Autonomous cars do not maintain the same level of safety and recognition for pedestrians in all cases. As a study by King’s College London (KCL) has concluded, these vehicles find it more difficult to recognize children and people with dark skin with their systems.
These recognition issues have caused a stir, as artificial intelligence would have potentially deadly age and race biases after systematically reviewing eight well-known pedestrian detection systems, all with similar flaws.
The researchers have tested the recognition programs with more than 8,000 images of pedestrians and found that the average detection accuracy was almost 20% higher in adults than in children. In addition, these systems were also 7.5% more accurate with light-skinned pedestrians than with dark-skinned ones.
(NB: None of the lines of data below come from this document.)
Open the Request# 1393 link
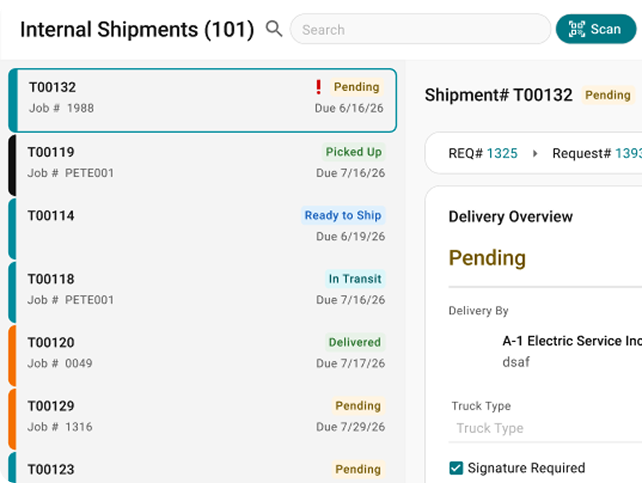 [x=628, y=153]
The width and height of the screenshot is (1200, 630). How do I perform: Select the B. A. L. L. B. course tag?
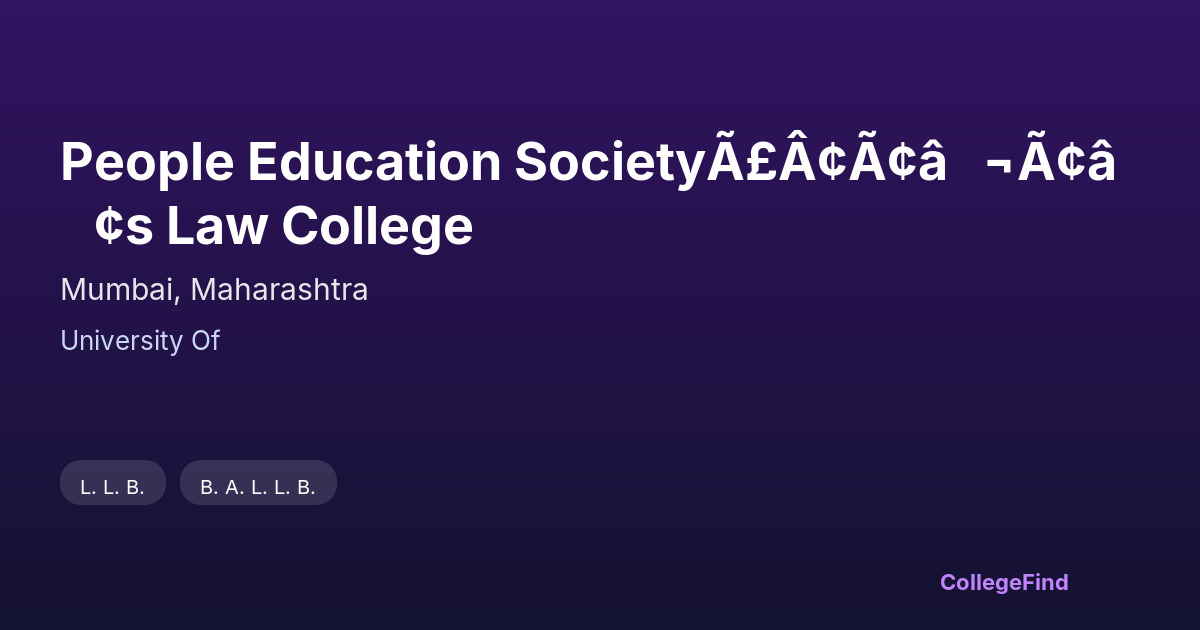click(x=258, y=487)
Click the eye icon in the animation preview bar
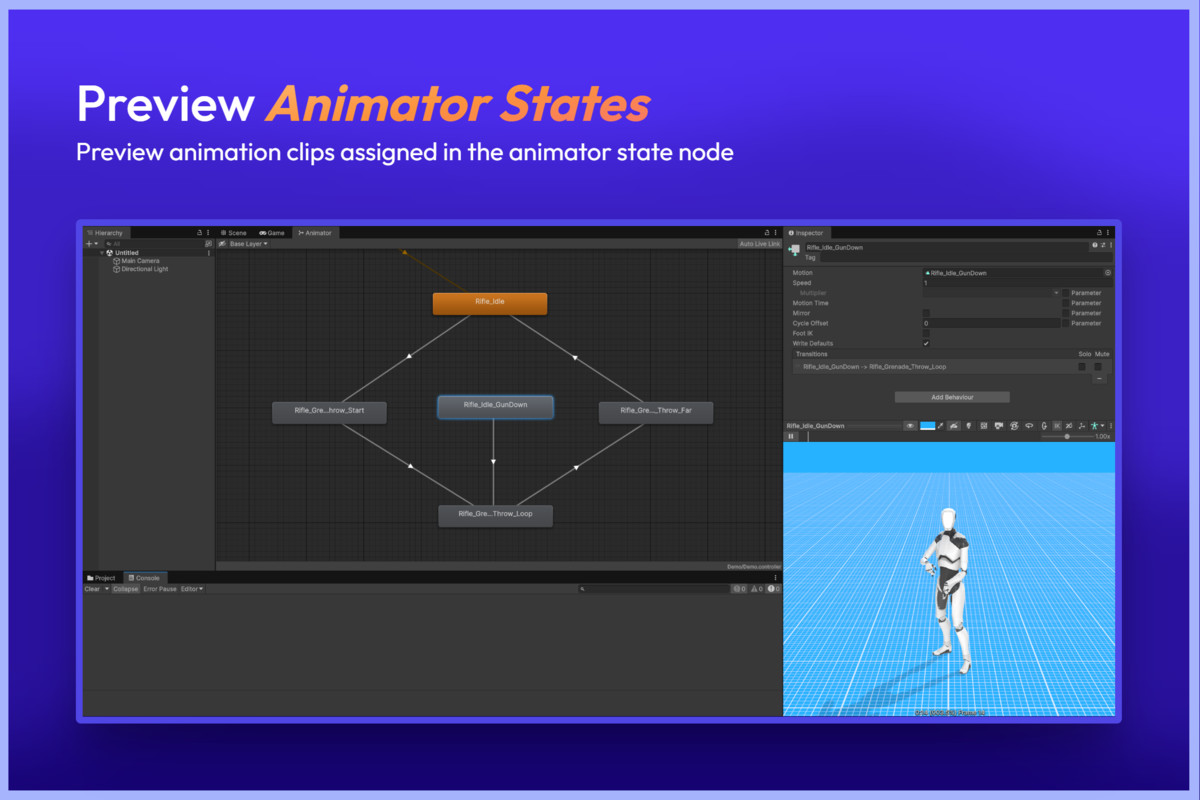Screen dimensions: 1200x800 910,425
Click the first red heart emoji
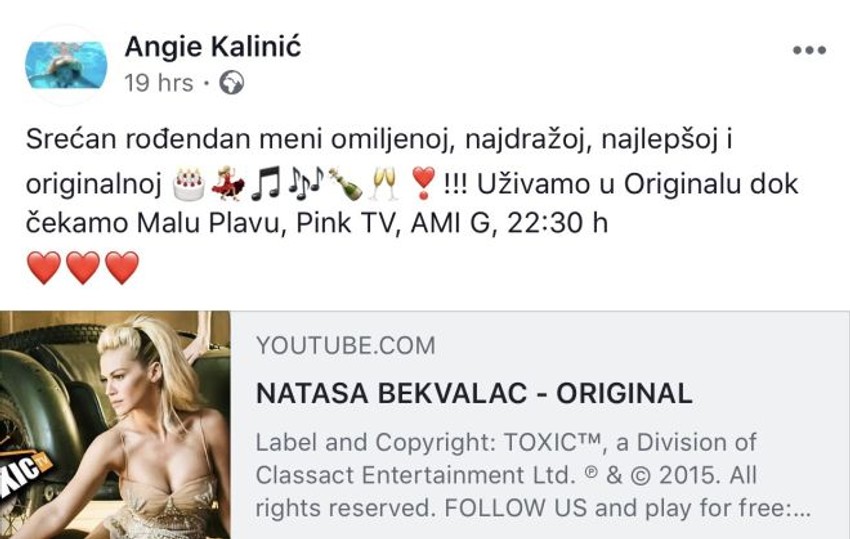The width and height of the screenshot is (850, 539). pyautogui.click(x=44, y=267)
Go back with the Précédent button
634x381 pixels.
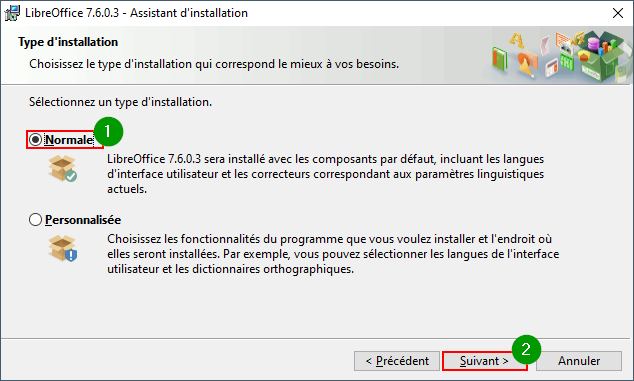point(397,361)
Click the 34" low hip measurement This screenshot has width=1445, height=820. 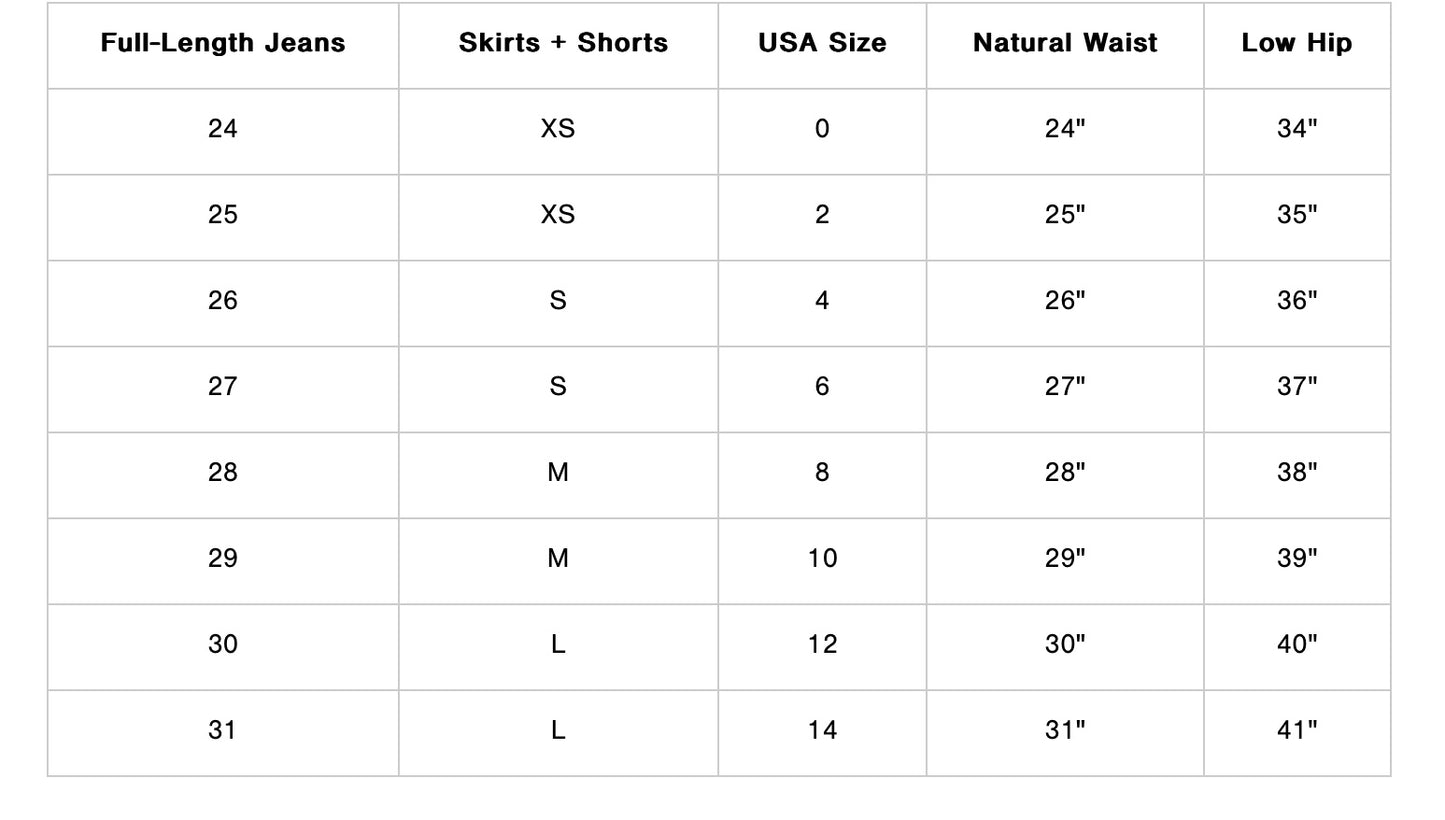[1297, 129]
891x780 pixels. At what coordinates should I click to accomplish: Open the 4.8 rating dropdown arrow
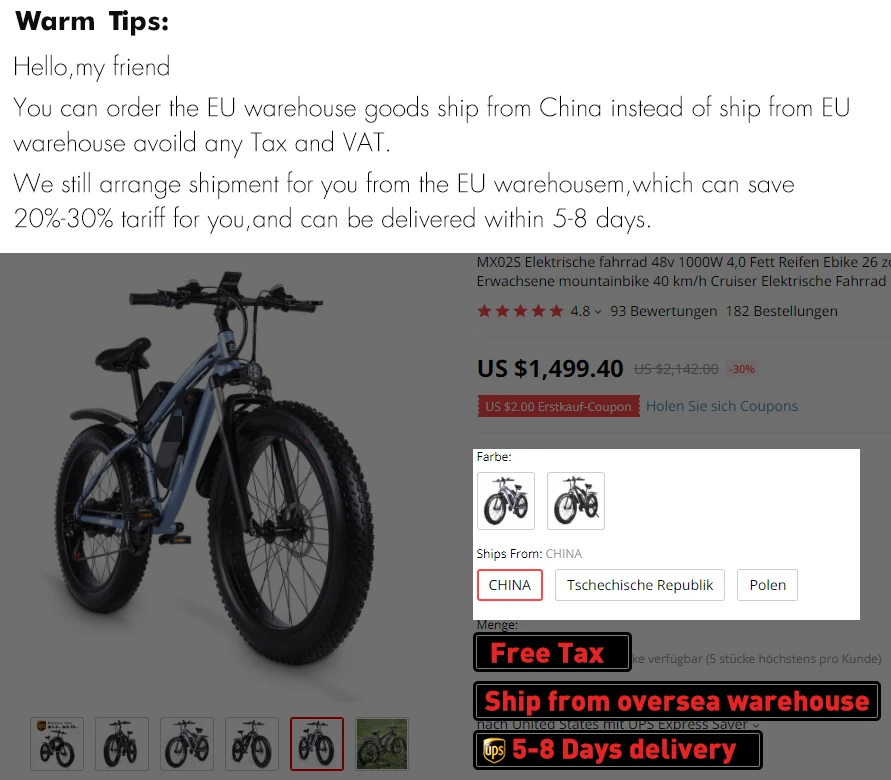(x=598, y=312)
“AI systems must be trained with a lot of data, and the inadequacies of that data are inevitably reflected in the AI. In this case, the open source image galleries used to train these pedestrian detection systems are not representative of all pedestrians, and are biased towards lighter-skinned adults.” Jie Zhang.
For this reason, Zhang believes that the way of preparing these systems must be reviewed: “Developers should start by being more transparent in terms of how their detection systems are trained so that they can be measured objectively.”
Furthermore, “they have to make sure that their AI systems are fair and representative, and part of the impetus for that will come from policy makers and stronger regulation around fairness in AI.”